My wife hasn't exactly warmed up to the cat, which I call Ash, but she seems to like it hanging around the yard. We lost our beloved dog in March and the cat helps fill the void. Ash has been coming around for three years now. Chuey would sniff her out and chase her from under the bushes each morning. A friendly game of hide and seek. Ash had her ear clipped, suggesting she was a stray that had been spayed, but her coat was remarkably soft, which also suggested someone was taking care of her. In recent weeks, Ash had been getting more plaintive in her calls. I sensed she wanted more than just to be petted, when she tried to take a bit out of my fingertip, smelling the chicken sandwich I just ate. I gave her some chicken and she gobbled it right up. Seems whoever was taking care of her gave up now that she was spending so much time at our place. So, I started feeding her, much to my wife's chagrin.

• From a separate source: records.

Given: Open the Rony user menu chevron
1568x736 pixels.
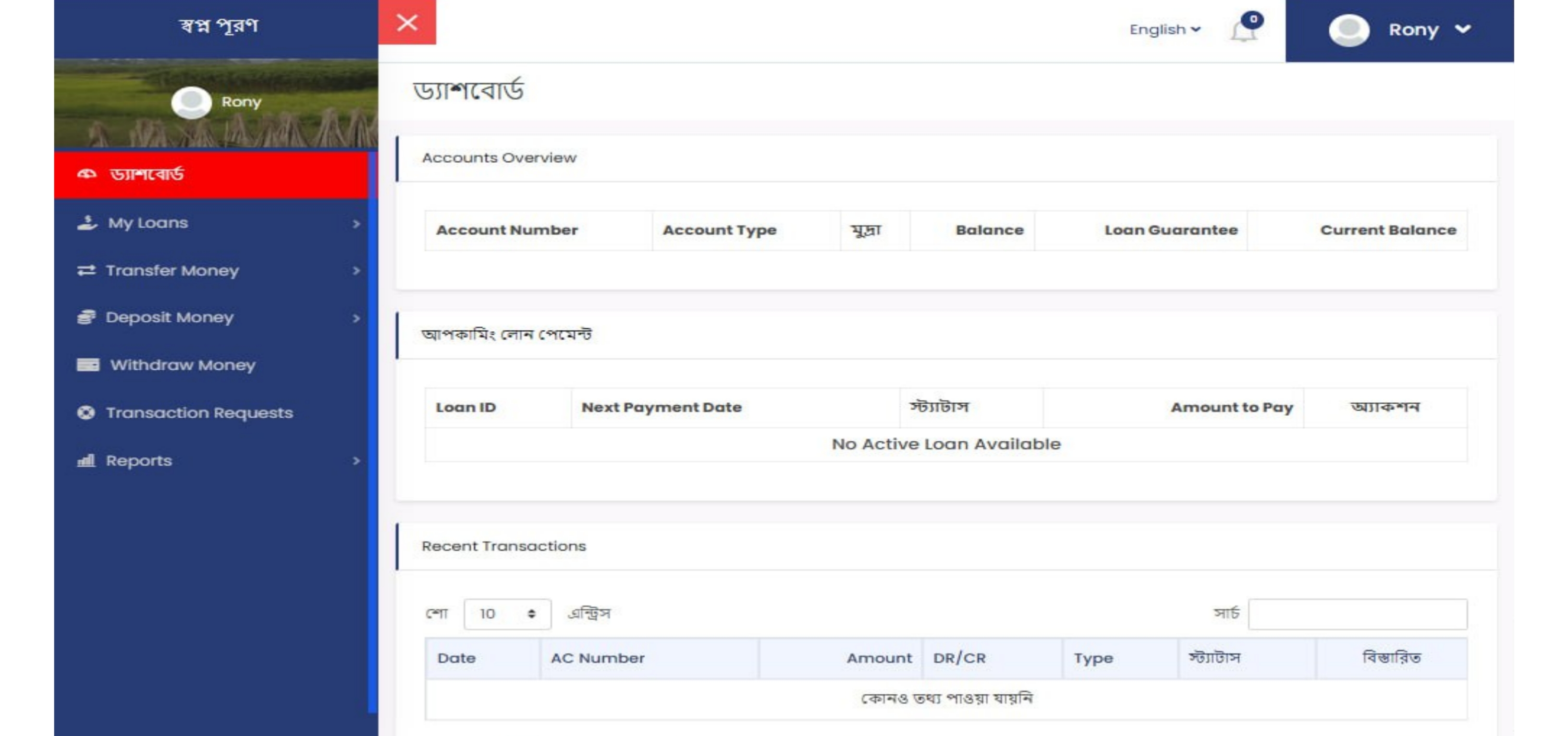Looking at the screenshot, I should coord(1463,29).
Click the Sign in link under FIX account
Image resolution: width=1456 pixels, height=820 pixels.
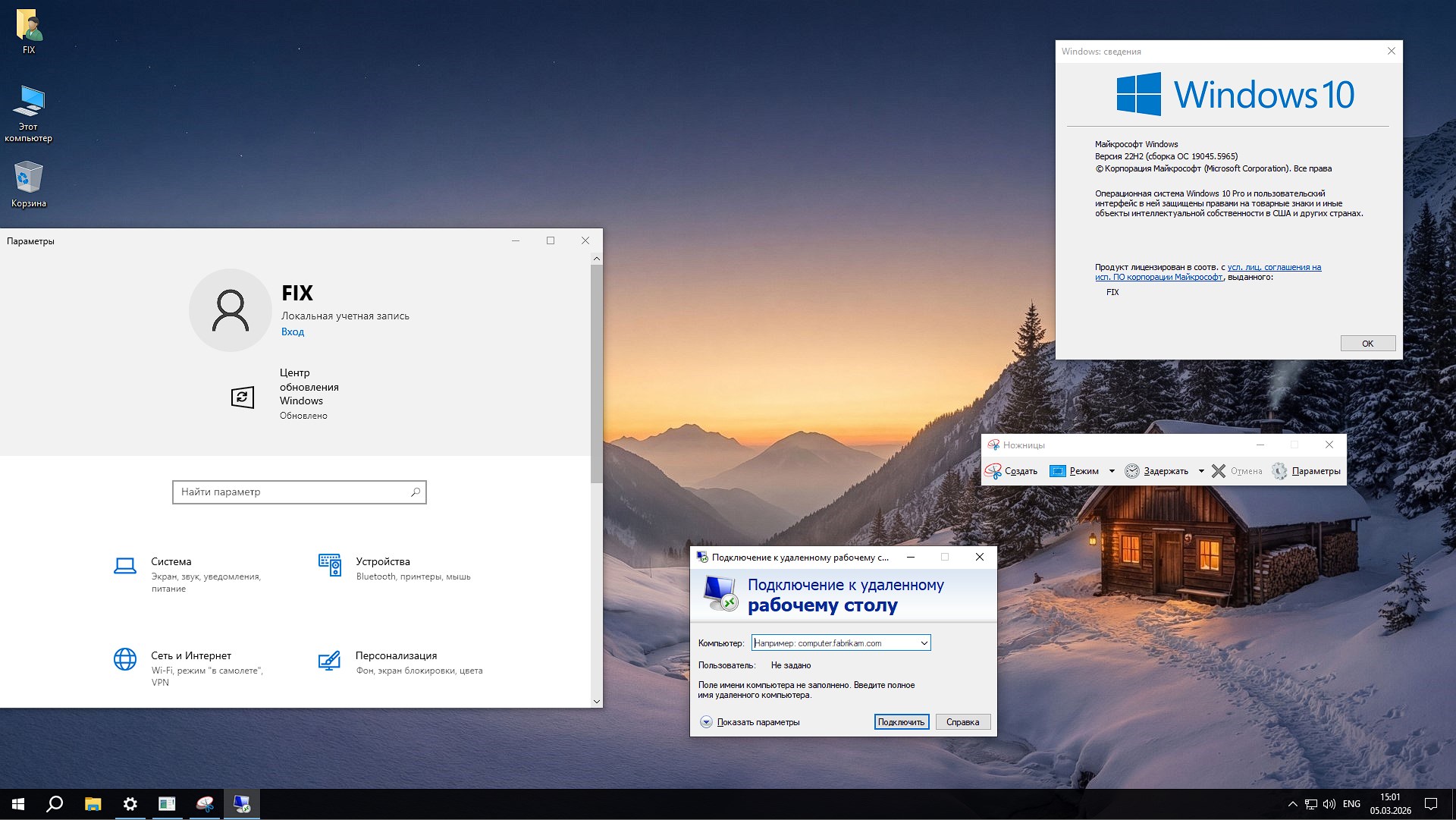(293, 331)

She knows I'm a cat person, ever since we first took a trip across the United States back in 1993. It was night. I saw something lying on the road in the headlights on a deserted road in West Texas. I stopped to find a kitten no more than two or three months old. It was still warm but in shock. It either had been hit by a car or thrown out the window of a car, as there were no discerning marks. We stopped at a hotel near Fort Davis for the night. I asked the clerk if she knew anyone who could take the cat. She said she would call the police as nothing would be open this time of night. We waited with the cat in the lobby, taking turns gently stroking it, but it remained comatose. A policeman pitched up a half hour later. We explained the situation. He was genuinely concerned and said he would take the cat to the veterinarian in the morning.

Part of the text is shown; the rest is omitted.